Les jihadistes ont enregistré "cinq morts" dans leurs rangs et l'un d'eux a été fait prisonnier à l'issue des affrontements, qui ont duré environ deux heures, a affirmé Mossa Ag Attaher, porte-parole du MNLA joint à Kidal.

"Après les combats, nous avons enregistré quatre morts et deux blessés. (...) On a dénombré cinq morts de leur côté", a de son côté déclaré Mohamed Ibrahim Ag Assaleh, un responsable du MNLA basé à Ouagadougou. Il a aussi fait état d'un adversaire fait prisonnier, "un jihadiste d'à peine 17 ans".

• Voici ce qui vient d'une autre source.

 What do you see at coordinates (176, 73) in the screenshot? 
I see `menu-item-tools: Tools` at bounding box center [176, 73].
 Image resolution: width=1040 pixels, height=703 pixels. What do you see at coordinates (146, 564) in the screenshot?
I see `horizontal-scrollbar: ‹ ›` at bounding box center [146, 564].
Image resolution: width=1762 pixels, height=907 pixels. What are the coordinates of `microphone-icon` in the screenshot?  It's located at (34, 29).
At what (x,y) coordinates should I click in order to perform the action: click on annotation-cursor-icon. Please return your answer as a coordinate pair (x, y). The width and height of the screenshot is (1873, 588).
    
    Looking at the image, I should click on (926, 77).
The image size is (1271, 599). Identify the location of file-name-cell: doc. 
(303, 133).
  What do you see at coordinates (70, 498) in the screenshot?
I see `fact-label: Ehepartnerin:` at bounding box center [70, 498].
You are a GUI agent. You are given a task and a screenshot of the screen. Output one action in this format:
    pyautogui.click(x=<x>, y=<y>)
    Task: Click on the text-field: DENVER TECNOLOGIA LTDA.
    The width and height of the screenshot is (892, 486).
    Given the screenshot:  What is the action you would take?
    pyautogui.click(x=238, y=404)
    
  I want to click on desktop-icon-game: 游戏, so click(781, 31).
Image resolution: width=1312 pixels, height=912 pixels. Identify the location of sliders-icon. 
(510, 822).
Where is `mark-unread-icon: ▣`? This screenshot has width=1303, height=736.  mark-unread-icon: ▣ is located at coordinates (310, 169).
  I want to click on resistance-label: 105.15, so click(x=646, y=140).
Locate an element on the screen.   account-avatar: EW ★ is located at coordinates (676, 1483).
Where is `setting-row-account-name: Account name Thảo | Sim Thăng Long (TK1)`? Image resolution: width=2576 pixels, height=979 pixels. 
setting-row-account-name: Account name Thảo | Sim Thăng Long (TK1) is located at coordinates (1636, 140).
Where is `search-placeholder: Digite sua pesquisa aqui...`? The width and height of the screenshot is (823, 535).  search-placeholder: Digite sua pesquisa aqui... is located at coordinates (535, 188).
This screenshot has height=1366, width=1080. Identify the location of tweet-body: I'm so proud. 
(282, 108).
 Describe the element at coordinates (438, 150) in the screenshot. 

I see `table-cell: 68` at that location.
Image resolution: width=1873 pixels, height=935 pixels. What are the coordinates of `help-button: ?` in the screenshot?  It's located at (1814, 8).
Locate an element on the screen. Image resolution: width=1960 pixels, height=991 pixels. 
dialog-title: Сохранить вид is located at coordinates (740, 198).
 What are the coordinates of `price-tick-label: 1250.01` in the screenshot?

Les deux responsables du MNLA divergeaient en revanche sur l'identité de leurs adversaires: selon Mossa Ag Attaher, il s'agissait de combattants du Mouvement pour l'unicité et le jihad en Afrique de l'Ouest (Mujao), un des groupes islamistes ayant occupé le nord du Mali en 2012, tandis que selon Mohamed Ibrahim Ag Assaleh, il s'agissait d'hommes d'un groupe fondé par
l'Algérien Mokhtar Belmokhtar, "Les signataires par le sang".

Jusqu'à samedi après-midi, aucune source n'avait pu être jointe au sein de ces groupes jihadistes pour commenter ces informations.

Mokhtar Belmokhtar fut un responsable d'Al-Qaïda au Maghreb islamique (Aqmi), qui occupa le nord du Mali avec d'autres groupes dont le Mujao. Le Tchad a affirmé que son armée, qui traque avec les troupes française les jihadistes dans la région de Kidal depuis plusieurs semaines, a tué Mokhtar Belmokhtar, ce que la France n'a pas encore confirmé.